This closely follows the wording of Article II, section 2, clause 2 of the Constitution and it would serve to modify that wording.
The recent impeachment of Trump and especially the subsequent Senate trial points up another very familiar but serious problem; our politics suffers from excessive partisanship. That intense partisanship is, in large measure, a consequence of our adherence to a two-party system. In turn, our two-party system is maintained in large part by the fact that we continue to conduct elections using plurality voting, a system I have elsewhere described as first-choice-voting . In that traditional system of voting, all any voter can express is a first choice among the candidates and that is fine so long as there are only two candidates. But more generally a voter cannot express opposition to a specific candidate nor support for more than a single candidate.

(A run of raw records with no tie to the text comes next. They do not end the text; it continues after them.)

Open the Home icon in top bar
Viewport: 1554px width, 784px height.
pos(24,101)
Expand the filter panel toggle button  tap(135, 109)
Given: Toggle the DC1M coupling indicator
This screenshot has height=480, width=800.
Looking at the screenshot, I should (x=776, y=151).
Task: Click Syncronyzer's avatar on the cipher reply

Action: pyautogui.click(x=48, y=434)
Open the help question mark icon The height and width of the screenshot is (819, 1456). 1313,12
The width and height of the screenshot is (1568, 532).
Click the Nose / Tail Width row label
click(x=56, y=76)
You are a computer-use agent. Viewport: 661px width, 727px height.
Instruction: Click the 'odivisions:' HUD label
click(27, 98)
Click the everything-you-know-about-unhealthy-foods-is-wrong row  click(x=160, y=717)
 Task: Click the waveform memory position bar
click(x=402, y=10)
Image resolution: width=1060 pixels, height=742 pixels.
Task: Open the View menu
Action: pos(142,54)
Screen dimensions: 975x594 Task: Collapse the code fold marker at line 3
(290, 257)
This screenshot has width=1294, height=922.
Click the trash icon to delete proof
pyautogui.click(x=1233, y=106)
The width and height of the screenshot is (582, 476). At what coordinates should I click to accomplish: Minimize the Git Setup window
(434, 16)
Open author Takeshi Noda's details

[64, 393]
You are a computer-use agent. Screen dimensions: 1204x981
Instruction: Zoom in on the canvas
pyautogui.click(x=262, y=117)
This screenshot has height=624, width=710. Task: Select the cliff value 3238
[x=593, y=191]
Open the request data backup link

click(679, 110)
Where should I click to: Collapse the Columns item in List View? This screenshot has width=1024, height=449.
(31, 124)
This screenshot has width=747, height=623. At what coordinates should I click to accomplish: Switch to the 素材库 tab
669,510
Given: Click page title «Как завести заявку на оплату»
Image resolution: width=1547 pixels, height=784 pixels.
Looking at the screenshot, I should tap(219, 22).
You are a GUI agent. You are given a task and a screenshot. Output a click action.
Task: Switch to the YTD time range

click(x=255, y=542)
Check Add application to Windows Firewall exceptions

Not all serious problems require a Constitutional amendment for a solution and this is a good example. The Constitution does not tell us how to vote; in fact it does not say much about voting by citizens except that it requires voting not to discriminate on the basis of gender, race or ethnic origins. In fact the Constitution left voting very largely up to the states. States remain free to choose how they vote. In particular they do not have to continue to encourage extreme partisanship by continuing the use of plurality voting. In a series of articles I have argued that balanced voting systems are particularly likely to encourage the participation of more candidates and to lead to a decline in partisanship.
Of the three problems discussed above, the partisanship issue may appear to be the most intractable. But because there is a possible solution that does not require a Constitutional amendment, it may actually be the most tractable of the three and without the partisanship we are so accustomed to, the other two problems may become much more easily addressed as well.